▶ [Task to carry out]: Every line from the one containing "Click the Applications folder icon in tree" to the last line of the listing below should be given again exactly.

▶ [Records shown]:
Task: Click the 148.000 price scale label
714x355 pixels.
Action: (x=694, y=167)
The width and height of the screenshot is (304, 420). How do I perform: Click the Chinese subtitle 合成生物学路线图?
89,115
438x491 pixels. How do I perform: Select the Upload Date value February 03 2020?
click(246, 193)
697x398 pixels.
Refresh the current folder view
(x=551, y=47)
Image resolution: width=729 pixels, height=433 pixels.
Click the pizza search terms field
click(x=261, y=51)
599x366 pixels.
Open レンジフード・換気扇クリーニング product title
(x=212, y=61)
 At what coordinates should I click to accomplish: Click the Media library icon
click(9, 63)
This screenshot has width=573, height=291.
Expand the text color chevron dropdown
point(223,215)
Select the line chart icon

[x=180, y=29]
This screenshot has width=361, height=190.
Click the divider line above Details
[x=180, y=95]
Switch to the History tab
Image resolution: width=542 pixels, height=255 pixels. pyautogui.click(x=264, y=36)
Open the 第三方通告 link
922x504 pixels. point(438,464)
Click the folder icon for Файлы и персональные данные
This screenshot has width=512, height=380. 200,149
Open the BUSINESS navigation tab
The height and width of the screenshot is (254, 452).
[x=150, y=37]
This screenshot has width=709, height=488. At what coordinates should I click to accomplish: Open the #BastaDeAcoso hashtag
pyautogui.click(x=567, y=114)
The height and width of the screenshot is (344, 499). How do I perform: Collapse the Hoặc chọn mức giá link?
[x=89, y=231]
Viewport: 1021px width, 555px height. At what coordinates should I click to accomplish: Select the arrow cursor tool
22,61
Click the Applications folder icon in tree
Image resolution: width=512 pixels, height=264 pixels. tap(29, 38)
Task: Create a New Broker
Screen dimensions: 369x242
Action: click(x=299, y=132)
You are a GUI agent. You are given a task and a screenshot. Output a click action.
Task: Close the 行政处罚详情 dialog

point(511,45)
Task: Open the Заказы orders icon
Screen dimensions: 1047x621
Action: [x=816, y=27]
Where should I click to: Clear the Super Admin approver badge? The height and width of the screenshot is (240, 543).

▶ [Exercise result]:
Click the Applications folder icon in tree
Image resolution: width=512 pixels, height=264 pixels. tap(29, 38)
Task: Create a New Broker
Screen dimensions: 369x242
Action: click(x=299, y=132)
You are a GUI agent. You are given a task and a screenshot. Output a click action.
Task: Close the 行政处罚详情 dialog

point(511,45)
Task: Open the Заказы orders icon
Screen dimensions: 1047x621
Action: [x=816, y=27]
Where should I click to: Clear the Super Admin approver badge? The height and width of the screenshot is (240, 543).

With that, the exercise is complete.